━━━ Extracted text ━━━
Showing posts with label Alvin Plantinga. Show all posts
Showing posts with label Alvin Plantinga. Show all posts

Friday, August 18, 2023

More on Plantinga, Atheism, and Moral Obligation

Today I remembered Plantinga wrote a very interesting article on naturalism and obligation back in 2010 in the journal Faith and Philosophy. I just checked my archives and made an interesting discovery. First, that article reinforces my belief that Plantinga believes atheism (and, indeed, naturalism) and moral obligation are incompatible. Second, in that article, Plantinga explicitly says he is not going to argue directly for that incompatibility claim; rather, he intends to "display" the failure of the most natural way of arguing that naturalism can accommodate moral obligation. In his own words:

I propose to support the claim that naturalism cannot accommodate morality—not by showing directly that it can’t, but by displaying the failure of the most natural way of arguing that it can.

Imagine how Plantinga would have reacted if Mackie said, "I'm not going to directly argue for the claim that God and evil are incompatible. Rather, I'm going to indirectly argue for it by displaying the failure of the most natural way of arguing that God and evil are compatible." Surely Plantinga would have replied: "Even if Mackie succeeds at that task, that still falls short of what he needs to defend his logical argument from evil: a rigorous defense of the claim that God and evil are incompatible." And Plantinga would have been right.

By similar reasoning, then, it seems to me that the Autonomous Morality Defender ("Defender") would be just as correct to use a parallel reply to Plantinga. Even if Plantinga's article succeeds in showing that the "most natural way of arguing that" naturalism can "accommodate morality" fails, Plantinga would still fall short of what he needs to defend his 'logical' argument from morality for theism.

Wednesday, August 16, 2023

Can We Show There is No Inconsistency between Atheism and Moral Obligation?

In a prior post, I showed that Plantinga has failed to demonstrate a contradiction between atheism and moral obligation in any of this three types of contradiction: explicit, formal, or implicit. I want to continue to my exploration of the alleged contradiction between atheism and moral obligation, this time by asking if we can show that there is no inconsistency between atheism and moral obligation.
━━━ Given data ━━━
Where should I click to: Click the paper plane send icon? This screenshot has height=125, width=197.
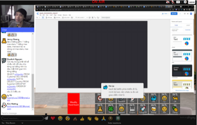click(x=46, y=118)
━━━
Challenges:
**A.** According to the blog text on Plantinga and moral obligation, in which journal did Plantinga publish his 2010 article on naturalism and obligation?
**B.** Pick up the blog text on Plantinga, atheism, and moral obligation after its last sentence and keep writing it.

Answers to each task:
**A.** Faith and Philosophy.

**B.**
In the spirit of maximal transparency, what follows is mostly plagiarized material from Plantinga's book, God, Freedom, and Evil, Part I, Section a, sub-section 3, with the obvious exception that I have edited the material referring to God and evil with my own material referring to atheism and moral obligation. 

Friday, August 11, 2023

Is the Combination of Atheism and Moral Obligation a Contradiction?


An Impossible (or Penrose) Triangle
Source: OpenClipArt; License: CC 

Three Types of Contradictions

Writing in 1955, the late Oxford don J.L. Mackie claimed that evil is logically inconsistent with God’s existence.

In its simplest form the problem is this: God is omnipotent; God is wholly good; and yet evil exists. There seems to be some contradiction between these three propositions, so that if any two of them were true the third would be false. But at the same time all three are essential parts of most theological positions: the theologian, it seems, at once must adhere and cannot consistently adhere to all three.[1]

Consider the following set of propositions: {God is omnipotent; God is wholly good; evil exists}. Mackie claimed that the set is somehow contradictory. But how?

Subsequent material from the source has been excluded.